Rain: A Natural and Cultural History by Cynthia Barnett
I thought I knew rain. I’m not too proud to admit I cower in a corner during hurricanes. You try keeping your cool when screeching winds blow raindrops sideways from the sky. Seriously, sideways rain. I swear during the last storm there were whitecaps in my toilet. Now, that’s rain.
However, storms are only a small part of rain’s mystique. Cynthia Barnett, an award winning environmental journalist, gives a fascinating account of rain’s cultural, historic, scientific, religious, and, yes, even musical effect on humankind. There’s a surprise on every page, beginning with the shape of a shower. Rain is not a conglomeration of droplets. Instead it falls like “tiny parachutes, their tops rounded because of air pressure from below.” Since there is no standard global measurement for rain, its description is often personal. That’s why it rains cats and dogs here, but “shoemakers’ apprentices in Denmark, chair legs in Greece, ropes in France, pipe stems in the Netherlands, and wheelbarrows in the Czech Republic.”
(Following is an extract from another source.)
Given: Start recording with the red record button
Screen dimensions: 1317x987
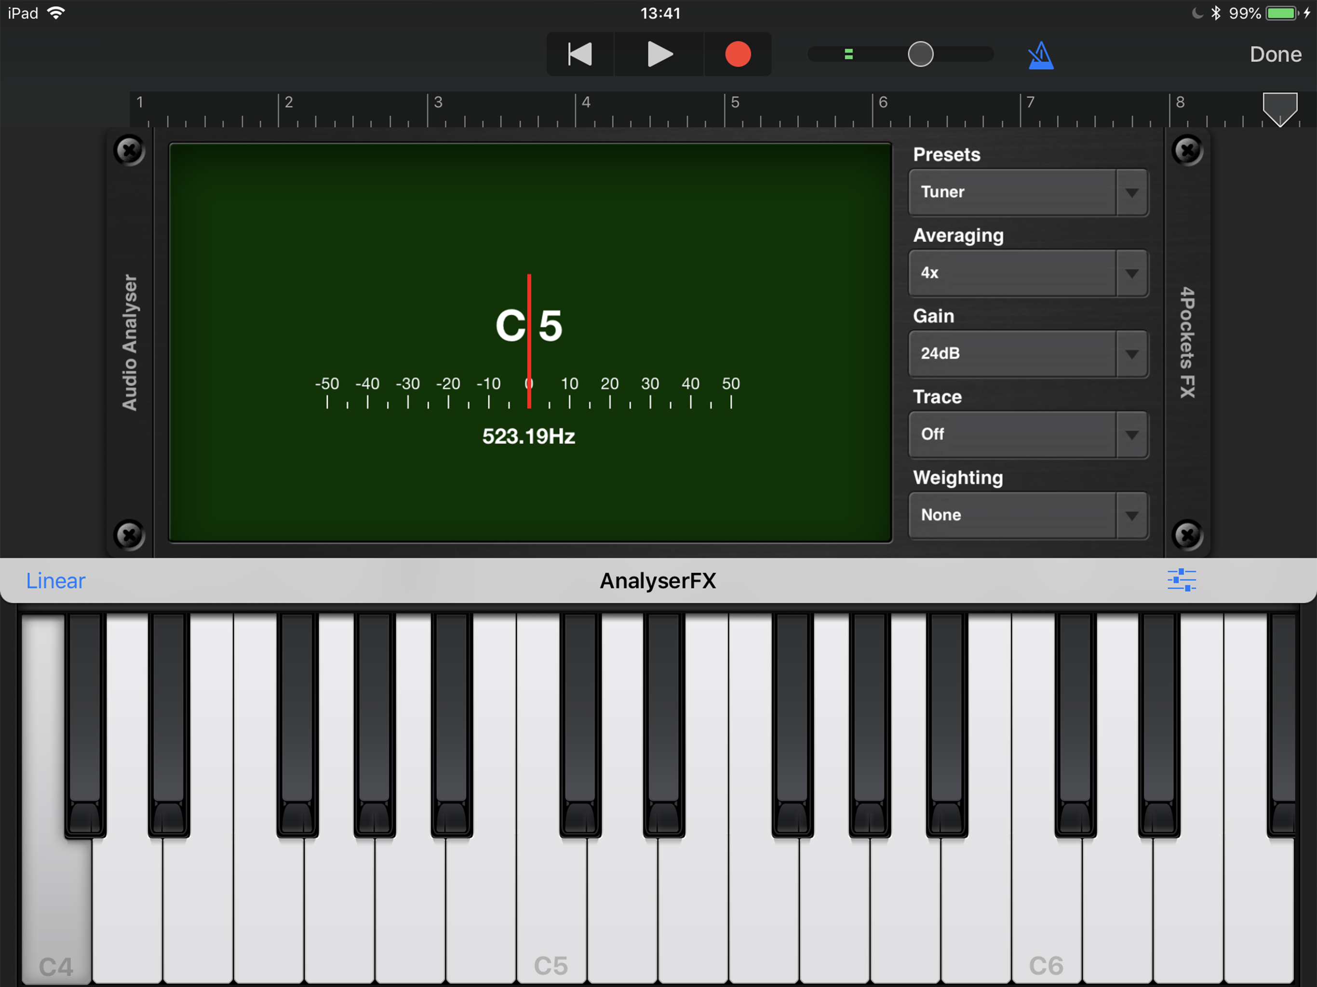Looking at the screenshot, I should click(x=738, y=54).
Barnett describes the important roles rain has played in such far flung topics as presidential elections, human evolution and fashion design. She even tackles the effect of a wet versus dry climate on spiritual development. Monotheistic religions were born in the arid climates of the Middle East while people of damp rainy lands worshiped many gods. In the dry desert it made sense that a god could create something out of nothing. While in rain-soaked lands, where flora and fauna abounded, life was seen in a continuous circle of birth, death, and rebirth.
The best writers on nature and the environment weave words with a lyrical skill. Barnett is no exception. You will never hear a rainstorm the same way again after reading her description of a walk through the Hoh Rain Forest in western Washington State. “Drops strike a muffled plunk in the moss, a gentle splat on the muddy trail, a solid thwack against the mammoth logs and tree roots, a quiet pluck on fern fronds, and a louder snap when they hit the maple leaves scattered on the forest floor.” Nice, huh? Makes you want to ditch the umbrella.
Good science books are not dull and preachy recitation of facts. Barnett comes across with a cheeky sense of humor. (Global rain patterns are described as Mother Earth’s Bikini.) An entire chapter is even devoted to rain’s effect on entertainment; from the artistic use of rain wands in movies to the development of grunge rock. Could Kurt Cobain have written Nirvana’s angst-ridden songs in sunny Miami Beach? Would there have been any grunge rock at all if Seattle’s climate wasn’t so dreary. Barnett argues convincingly that rain “can create a mood and inspire a melody.”
This is a lovely book with an ecological lesson that falls as gently as a summer shower. Humans plow native grasses and settle in floodplains and expect rain to behave. Instead of craving mastery over the elements, it’s time we learned to live in harmony with them. I highly recommend this book. Save it for rainy day and you’ll never look at the sky the same way again.
I received this book from Blogging for Books for this review.